(Records drawn from a dataset)
__________

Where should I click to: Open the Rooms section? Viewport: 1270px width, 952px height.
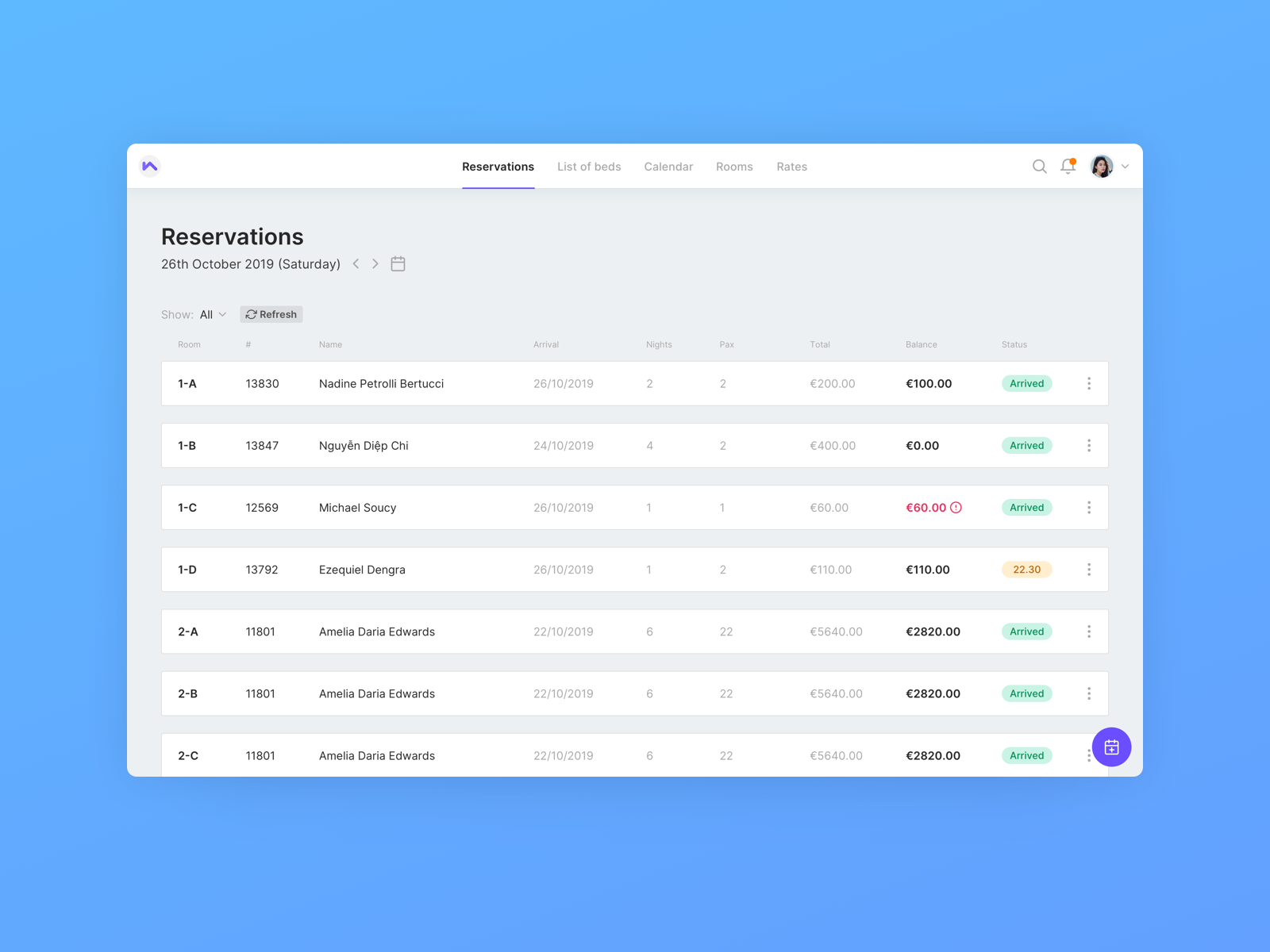(x=734, y=167)
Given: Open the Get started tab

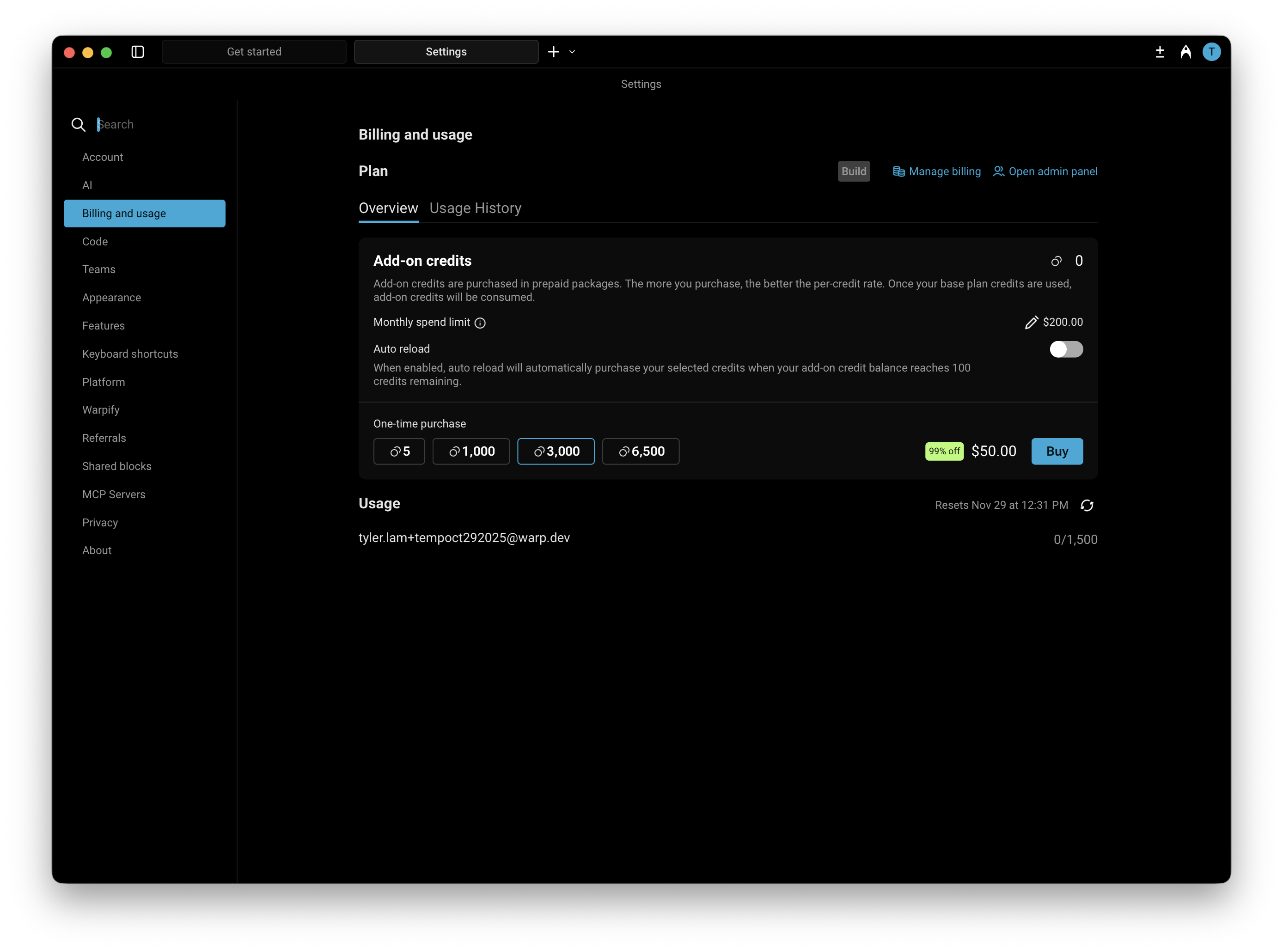Looking at the screenshot, I should 254,52.
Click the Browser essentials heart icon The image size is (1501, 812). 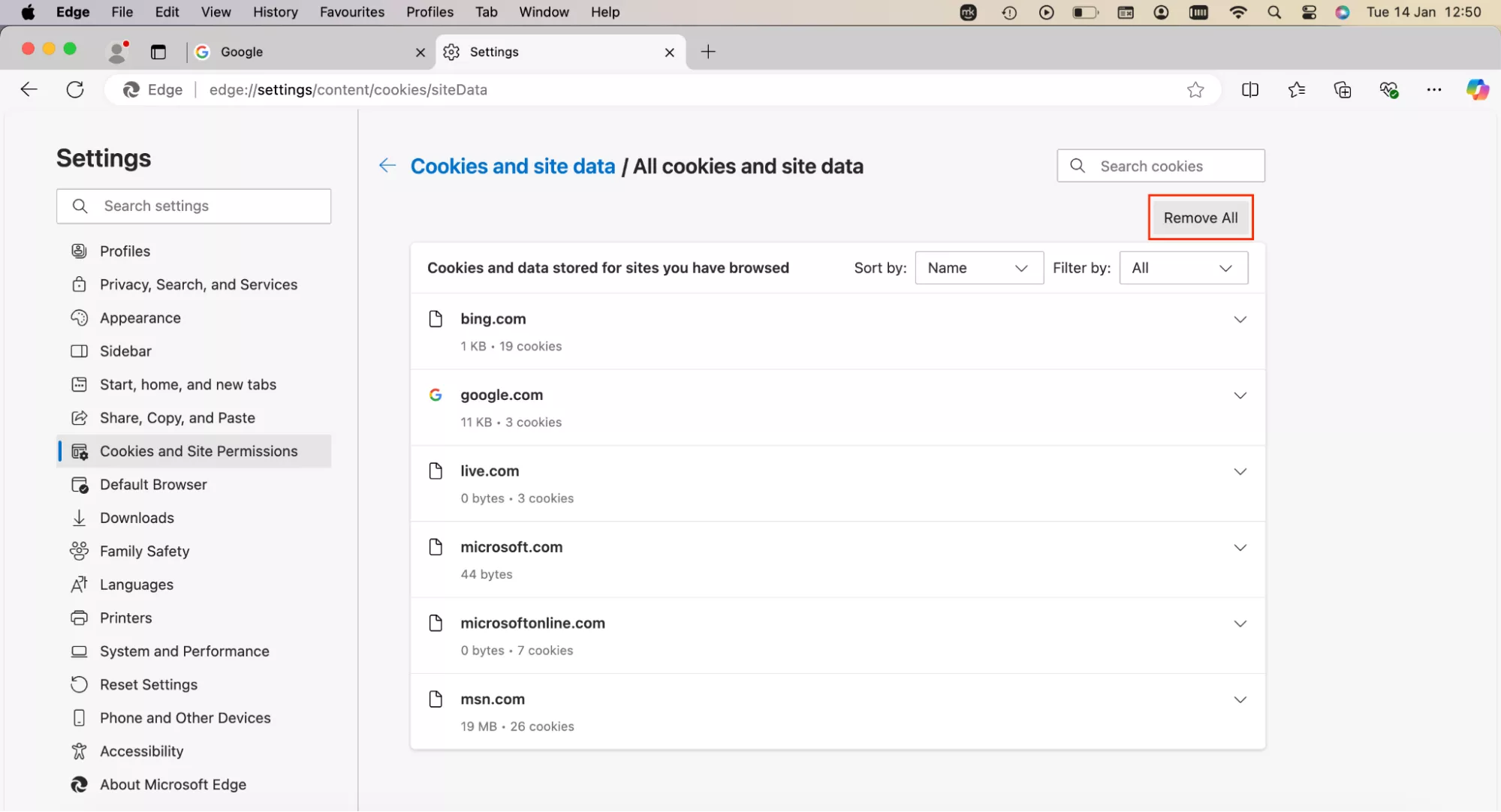tap(1388, 90)
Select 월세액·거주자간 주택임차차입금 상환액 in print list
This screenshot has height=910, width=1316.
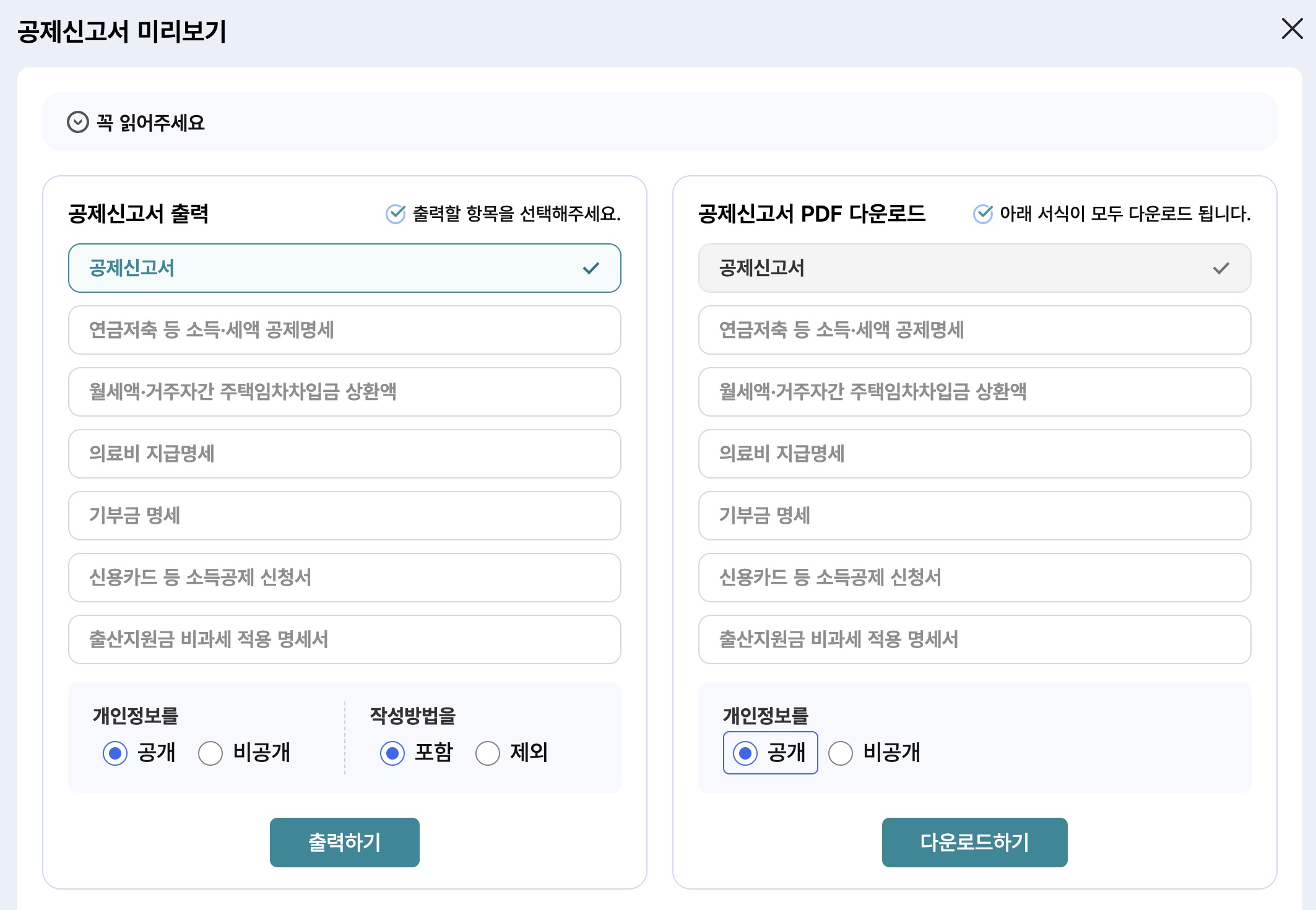(344, 392)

__________

Restate, word for word, each line from the one with "Select 월세액·거주자간 주택임차차입금 상환액 in print list" to the end of the entries, both included, and keep every picture out.

Select 월세액·거주자간 주택임차차입금 상환액 in print list
This screenshot has height=910, width=1316.
(344, 392)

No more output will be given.